1) Fixed Interest Rate: Debenture holders, individuals or entities lending money to a company are entitled to pro-payment of interest at a fixed rate.

2) Maturity: Debentures are repayable after a fixed period, typically five or seven years, as per agreed terms.

3) No Voting Rights: Debenture holders do not possess voting rights.

4) Secured Assets: Typically, debentures are secured. If the company fails to pay interest on debentures or repay the principal amount, debenture holders can recover it by selling the company’s assets.

Types of Debentures

Debentures are classified into the following types:

1) From a Security Point of View

i) Naked/Simple Debentures: These debentures are not secured on any asset.

ii) Mortgage Debentures: These debentures are secured on a particular asset or all the company’s assets. Companies in India can issue secured and unsecured debentures as per the Securities and Exchange Board of India (SEBI) and the Companies Act, 2013.

DATA FOR ANALYSIS

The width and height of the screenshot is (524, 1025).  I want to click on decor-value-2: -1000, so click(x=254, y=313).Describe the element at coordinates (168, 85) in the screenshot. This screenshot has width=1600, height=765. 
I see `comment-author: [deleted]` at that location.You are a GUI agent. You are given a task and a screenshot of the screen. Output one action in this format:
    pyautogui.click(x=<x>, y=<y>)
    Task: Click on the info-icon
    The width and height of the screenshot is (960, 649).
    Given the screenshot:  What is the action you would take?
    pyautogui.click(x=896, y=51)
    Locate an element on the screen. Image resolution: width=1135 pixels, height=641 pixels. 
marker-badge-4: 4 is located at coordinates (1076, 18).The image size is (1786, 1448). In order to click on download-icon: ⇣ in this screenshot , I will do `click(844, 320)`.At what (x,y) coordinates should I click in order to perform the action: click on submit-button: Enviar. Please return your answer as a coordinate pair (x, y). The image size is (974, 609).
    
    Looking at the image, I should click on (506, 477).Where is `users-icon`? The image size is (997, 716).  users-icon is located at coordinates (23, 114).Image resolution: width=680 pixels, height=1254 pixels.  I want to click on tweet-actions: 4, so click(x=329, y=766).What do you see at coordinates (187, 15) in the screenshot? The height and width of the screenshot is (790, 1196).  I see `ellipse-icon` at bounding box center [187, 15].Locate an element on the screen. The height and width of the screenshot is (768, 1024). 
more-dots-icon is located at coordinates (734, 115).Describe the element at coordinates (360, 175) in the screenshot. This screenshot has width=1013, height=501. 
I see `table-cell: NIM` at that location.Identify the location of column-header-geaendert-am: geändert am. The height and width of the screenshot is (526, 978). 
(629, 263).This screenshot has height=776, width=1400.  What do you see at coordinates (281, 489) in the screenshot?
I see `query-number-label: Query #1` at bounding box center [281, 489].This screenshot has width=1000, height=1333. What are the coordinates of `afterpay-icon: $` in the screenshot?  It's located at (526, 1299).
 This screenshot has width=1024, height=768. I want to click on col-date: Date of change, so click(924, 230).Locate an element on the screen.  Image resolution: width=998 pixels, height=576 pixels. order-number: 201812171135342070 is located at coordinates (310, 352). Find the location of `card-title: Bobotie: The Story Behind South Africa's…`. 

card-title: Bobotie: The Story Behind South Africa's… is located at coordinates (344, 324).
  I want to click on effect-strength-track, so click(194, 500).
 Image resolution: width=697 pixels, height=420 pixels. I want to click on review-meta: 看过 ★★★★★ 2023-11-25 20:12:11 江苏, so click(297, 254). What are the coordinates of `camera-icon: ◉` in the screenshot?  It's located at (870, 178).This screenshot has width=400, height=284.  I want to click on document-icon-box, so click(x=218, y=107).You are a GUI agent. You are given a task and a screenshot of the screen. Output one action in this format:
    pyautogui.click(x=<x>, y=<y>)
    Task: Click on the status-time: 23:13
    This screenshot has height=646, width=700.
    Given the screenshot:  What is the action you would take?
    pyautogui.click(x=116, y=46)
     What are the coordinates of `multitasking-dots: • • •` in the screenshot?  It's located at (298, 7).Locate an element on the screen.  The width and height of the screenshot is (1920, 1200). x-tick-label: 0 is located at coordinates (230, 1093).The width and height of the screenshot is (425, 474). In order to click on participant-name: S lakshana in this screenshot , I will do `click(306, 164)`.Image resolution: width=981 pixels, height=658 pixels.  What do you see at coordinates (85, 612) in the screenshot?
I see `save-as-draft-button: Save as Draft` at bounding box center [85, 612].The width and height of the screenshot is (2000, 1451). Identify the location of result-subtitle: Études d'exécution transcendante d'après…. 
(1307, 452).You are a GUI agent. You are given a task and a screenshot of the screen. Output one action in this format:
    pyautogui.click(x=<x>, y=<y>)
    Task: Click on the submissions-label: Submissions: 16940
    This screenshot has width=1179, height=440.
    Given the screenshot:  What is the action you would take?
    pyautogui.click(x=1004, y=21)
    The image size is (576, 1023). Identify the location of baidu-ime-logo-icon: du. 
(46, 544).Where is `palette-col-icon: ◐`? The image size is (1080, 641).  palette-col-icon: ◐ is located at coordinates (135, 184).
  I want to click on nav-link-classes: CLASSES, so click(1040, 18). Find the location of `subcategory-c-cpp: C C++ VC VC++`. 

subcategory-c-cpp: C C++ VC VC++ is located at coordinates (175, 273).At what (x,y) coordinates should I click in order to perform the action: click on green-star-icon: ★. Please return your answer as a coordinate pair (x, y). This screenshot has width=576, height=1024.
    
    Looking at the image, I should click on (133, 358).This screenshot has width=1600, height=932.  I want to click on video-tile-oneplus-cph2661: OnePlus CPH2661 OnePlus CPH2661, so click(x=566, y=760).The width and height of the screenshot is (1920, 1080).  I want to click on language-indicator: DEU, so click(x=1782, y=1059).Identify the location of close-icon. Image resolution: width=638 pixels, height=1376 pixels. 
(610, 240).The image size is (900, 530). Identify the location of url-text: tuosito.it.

PROBLEMS TO WORK ON
1) From the debentures passage, copy out the part that begins at the words "2) Maturity: Debentures" and stops after the words "possess voting rights.".
2) For each statement, say whether it agrees with the debentures passage (yes or no) and quote the words from the passage that decide it. (a) Debenture holders have voting rights. (b) Mortgage debentures may be secured on all of a company's assets. (c) Naked debentures are secured on a specific asset.

SOLUTIONS BELOW
1)
2) Maturity: Debentures are repayable after a fixed period, typically five or seven years, as per agreed terms.

3) No Voting Rights: Debenture holders do not possess voting rights.

2)
(a) No: "Debenture holders do not possess voting rights."
(b) Yes: "These debentures are secured on a particular asset or all the company’s assets."
(c) No: "These debentures are not secured on any asset."